EXCERPTED PASSAGE:

The Liberal party has complained the Albanese government lacks a mandate for truth in political advertising and spending cap laws, which Labor argues are needed to prevent dangerous, big money, election campaigns.
The dispute between the major parties in a parliamentary inquiry sets up a battle on electoral law before the 2025 election, as the opposition resists a suite of reforms that are claimed to improve transparency in campaigning.
Climate 200, the body that helped fundraise for teal independents who won six lower house seats, has also warned the joint standing committee on electoral matters that spending and donation caps could have “perverse effects” and should be pursued only with “great care”.
In July the special minister of state, Don Farrell, revealed to Guardian Australia that Labor intends to legislate spending caps and truth in political advertising, as well as promote adherence to the one-vote, one-value principle by boosting the number of parliamentarians in underrepresented jurisdictions.
The reforms would be bundled together with Labor’s election commitments for real-time disclosure of political donations and reducing the disclosure threshold to $1,000, and legislated after the committee’s inquiry into the 2022 election.

TASKS FOR THIS EXERCISE:
• A. From the article on Labor's electoral law reforms:
(i) How many lower house seats did the teal independents win?
(ii) Who is the special minister of state?
(iii) To what amount would the political donation disclosure threshold be reduced?
• B. In the article on Labor's electoral law reforms, which measures would be bundled together and legislated after the committee's inquiry into the 2022 election? List every one.
• C. Write the next part of the article on Labor's electoral law reforms, starting after its last sentence.

PROVIDED DATA:
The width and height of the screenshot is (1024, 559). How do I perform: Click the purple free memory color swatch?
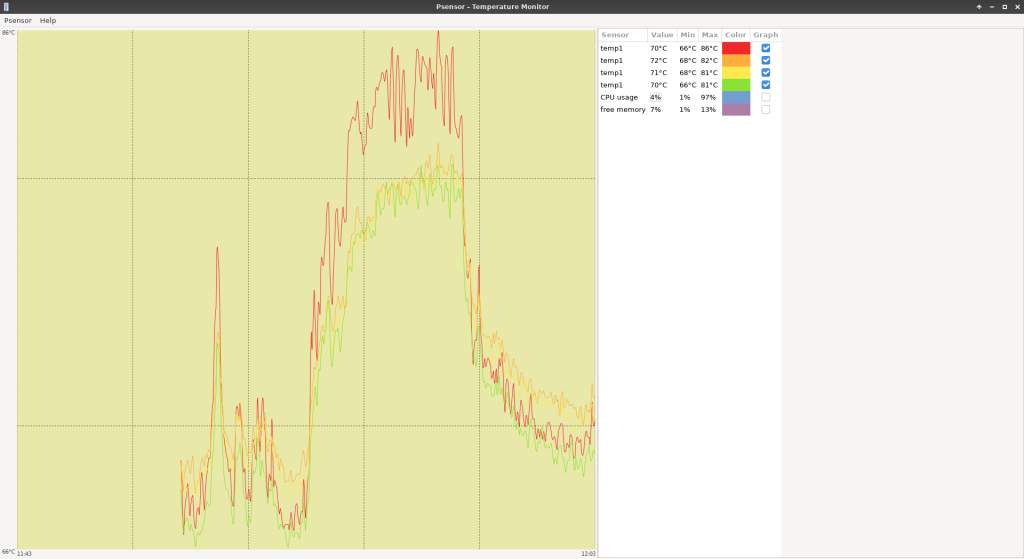pyautogui.click(x=736, y=109)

ANSWERS BELOW:
• A.
(i) Six.
(ii) Don Farrell.
(iii) $1,000.

• B.
- Spending caps
- Truth in political advertising
- Boosting the number of parliamentarians in underrepresented jurisdictions, to promote the one-vote, one-value principle
- Real-time disclosure of political donations
- Reducing the disclosure threshold to $1,000

• C.
In a submission to that inquiry the Labor party national secretary, Paul Erickson, warned that laissez-faire regulation of spending and donations had allowed “extremely high-net-worth individuals, groups and networks to distort the political conversation with levels of advertising that were previously inconceivable in Australian elections”.
“As a result our elections are not fought on a level playing field,” he said, calling for a cap on spending.
“Expenditure from some actors crowds out all others. Further, the pestilential quality of some of these campaigns is eroding trust and confidence in our elections and in the democratic system.”
In 2019 an $83.3m donation by Clive Palmer’s Mineralogy Pty Ltd to the United Australia party helped finance tens of millions of electoral expenditure prompting calls for spending caps.
The UAP fielded a similarly big campaign in 2022, while Climate 200 raised $13.2m from 11,200 donors, supporting a slew of successful candidates in formerly Liberal-held seats.
In the Liberal party’s submission, the federal director, Andrew Hirst, argued that Labor “did not take a detailed proposal to the election on imposing caps on electoral expenditure, and arguably does not have a mandate to implement such a change”.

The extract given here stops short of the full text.